Acrylic copolymer (A) having a weight average molecular weight of 10,000 to 1,000,000 and having a group having a radical polymerizable unsaturated bond of 0.005 to 5 per 10,000 molecular weight in the side chain and a maleimide derivative ( An active energy ray-curable pressure-sensitive adhesive composition containing B).
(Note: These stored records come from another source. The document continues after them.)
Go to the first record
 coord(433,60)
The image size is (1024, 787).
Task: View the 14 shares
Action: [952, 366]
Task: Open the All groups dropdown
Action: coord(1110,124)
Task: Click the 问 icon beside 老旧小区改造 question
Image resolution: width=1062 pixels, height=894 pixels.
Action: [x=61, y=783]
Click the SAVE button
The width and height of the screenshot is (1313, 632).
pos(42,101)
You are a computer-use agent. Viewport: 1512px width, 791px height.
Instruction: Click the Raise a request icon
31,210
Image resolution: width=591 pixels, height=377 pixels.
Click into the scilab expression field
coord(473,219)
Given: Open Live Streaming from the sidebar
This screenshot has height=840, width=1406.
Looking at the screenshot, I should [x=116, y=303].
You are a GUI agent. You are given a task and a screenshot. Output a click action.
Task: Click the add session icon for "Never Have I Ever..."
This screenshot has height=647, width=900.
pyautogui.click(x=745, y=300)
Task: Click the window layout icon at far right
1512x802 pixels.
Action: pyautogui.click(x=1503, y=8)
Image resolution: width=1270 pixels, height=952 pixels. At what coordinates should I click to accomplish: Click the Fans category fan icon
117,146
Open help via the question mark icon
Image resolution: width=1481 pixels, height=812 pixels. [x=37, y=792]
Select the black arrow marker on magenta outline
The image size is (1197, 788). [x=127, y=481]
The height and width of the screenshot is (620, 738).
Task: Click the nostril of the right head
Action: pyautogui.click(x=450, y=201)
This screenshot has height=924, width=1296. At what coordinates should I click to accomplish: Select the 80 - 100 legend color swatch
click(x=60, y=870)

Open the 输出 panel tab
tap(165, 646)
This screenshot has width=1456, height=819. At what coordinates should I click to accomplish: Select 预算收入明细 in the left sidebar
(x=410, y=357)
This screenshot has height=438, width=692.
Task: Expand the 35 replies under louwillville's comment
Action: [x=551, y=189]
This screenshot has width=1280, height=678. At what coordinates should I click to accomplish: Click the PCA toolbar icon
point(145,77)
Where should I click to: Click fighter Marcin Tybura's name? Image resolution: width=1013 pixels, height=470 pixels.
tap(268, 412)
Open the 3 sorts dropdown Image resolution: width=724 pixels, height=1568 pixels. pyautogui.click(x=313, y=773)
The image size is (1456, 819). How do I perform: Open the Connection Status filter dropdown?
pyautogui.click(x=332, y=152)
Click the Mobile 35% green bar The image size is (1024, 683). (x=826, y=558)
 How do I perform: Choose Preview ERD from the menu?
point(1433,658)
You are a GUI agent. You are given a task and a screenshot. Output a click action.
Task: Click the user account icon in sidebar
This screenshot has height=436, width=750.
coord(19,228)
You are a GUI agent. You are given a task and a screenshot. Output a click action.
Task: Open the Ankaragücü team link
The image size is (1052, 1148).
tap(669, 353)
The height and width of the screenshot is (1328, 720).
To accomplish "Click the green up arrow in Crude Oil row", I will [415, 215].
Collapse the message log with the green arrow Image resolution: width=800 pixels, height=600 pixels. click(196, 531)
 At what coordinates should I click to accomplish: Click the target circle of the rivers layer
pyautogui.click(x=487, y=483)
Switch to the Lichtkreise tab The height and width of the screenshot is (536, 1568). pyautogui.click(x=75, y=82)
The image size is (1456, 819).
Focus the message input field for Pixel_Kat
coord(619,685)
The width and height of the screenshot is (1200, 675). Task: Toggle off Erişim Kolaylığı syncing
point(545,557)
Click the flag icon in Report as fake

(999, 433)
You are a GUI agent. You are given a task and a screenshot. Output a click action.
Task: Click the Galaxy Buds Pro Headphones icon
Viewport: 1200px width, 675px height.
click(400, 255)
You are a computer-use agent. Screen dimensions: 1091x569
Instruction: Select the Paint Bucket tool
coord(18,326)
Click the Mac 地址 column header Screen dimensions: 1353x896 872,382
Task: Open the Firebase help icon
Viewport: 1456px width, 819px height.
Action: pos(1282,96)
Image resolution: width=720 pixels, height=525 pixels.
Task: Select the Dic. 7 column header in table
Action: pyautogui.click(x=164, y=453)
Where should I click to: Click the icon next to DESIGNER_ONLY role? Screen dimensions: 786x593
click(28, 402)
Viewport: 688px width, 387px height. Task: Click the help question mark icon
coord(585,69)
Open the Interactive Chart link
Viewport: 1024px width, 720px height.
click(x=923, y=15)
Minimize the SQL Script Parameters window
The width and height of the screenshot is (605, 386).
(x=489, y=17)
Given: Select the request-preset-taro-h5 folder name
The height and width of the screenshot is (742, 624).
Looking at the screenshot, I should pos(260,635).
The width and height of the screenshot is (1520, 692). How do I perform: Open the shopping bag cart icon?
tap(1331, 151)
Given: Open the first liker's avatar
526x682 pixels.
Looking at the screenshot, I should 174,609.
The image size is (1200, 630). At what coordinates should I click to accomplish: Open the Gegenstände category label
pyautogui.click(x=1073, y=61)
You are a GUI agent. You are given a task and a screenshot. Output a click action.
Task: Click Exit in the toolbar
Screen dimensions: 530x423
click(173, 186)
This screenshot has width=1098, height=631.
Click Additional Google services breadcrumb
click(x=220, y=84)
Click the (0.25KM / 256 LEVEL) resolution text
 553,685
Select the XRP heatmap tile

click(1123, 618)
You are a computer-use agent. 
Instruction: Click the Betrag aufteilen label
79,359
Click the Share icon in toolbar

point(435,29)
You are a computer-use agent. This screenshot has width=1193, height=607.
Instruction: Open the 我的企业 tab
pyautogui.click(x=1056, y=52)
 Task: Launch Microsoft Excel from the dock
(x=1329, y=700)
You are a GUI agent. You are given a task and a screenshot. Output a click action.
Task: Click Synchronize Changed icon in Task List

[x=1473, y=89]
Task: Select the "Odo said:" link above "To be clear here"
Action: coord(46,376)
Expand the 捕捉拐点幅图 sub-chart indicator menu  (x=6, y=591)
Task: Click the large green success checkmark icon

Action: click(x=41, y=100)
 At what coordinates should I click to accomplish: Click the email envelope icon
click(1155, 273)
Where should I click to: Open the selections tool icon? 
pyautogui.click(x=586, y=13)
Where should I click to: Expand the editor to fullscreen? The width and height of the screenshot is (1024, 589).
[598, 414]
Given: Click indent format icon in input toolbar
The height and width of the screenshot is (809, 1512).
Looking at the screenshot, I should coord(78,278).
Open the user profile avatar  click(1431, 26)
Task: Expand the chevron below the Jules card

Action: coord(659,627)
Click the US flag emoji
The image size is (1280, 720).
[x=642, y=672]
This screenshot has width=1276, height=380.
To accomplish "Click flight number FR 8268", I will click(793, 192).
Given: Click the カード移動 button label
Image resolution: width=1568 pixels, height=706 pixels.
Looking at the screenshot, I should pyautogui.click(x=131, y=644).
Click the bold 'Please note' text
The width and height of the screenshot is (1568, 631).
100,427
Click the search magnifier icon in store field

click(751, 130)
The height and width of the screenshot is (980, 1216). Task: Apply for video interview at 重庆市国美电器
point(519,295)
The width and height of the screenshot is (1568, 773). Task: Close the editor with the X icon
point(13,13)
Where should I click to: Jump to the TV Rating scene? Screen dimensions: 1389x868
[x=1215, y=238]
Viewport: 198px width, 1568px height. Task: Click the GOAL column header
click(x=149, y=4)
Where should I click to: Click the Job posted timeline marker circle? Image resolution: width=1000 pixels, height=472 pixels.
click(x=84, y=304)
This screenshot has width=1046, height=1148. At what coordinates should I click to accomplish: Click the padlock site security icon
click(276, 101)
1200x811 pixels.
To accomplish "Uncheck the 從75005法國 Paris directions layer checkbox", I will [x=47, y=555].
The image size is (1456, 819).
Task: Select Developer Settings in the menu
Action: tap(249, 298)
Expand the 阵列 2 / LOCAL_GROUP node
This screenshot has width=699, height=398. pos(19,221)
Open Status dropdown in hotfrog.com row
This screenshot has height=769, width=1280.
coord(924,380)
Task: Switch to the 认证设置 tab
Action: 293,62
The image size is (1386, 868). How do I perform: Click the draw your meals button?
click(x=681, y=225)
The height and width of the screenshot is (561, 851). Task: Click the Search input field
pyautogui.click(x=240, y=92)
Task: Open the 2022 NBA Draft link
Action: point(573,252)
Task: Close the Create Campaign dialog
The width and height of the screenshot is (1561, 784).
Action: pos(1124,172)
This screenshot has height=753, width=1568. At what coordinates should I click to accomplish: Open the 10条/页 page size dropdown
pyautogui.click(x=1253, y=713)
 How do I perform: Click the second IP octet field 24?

The composition for active energy ray-curable pressure sensitive adhesive according to claim 1, wherein the acrylic copolymer (A) has a weight average molecular weight of 200 to 800,000. The maleimide derivative (B) has the formula (1)

(1)
(Wherein R represents a hydrogen atom or a methyl group, m represents an integer of 1 to 6, and n represents an integer of 2 to 23) or formula (2)

(2)
The active energy ray-curable pressure-sensitive adhesive according to claim 1, wherein m is an integer of 1 to 6 and p is an integer of 2 to 14. Composition. The maleimide derivative (B) has the formula (3)

(3)
The composition for active energy ray hardening-type pressure-sensitive adhesives in any one of Claim 1 or 2 which is a compound represented by these.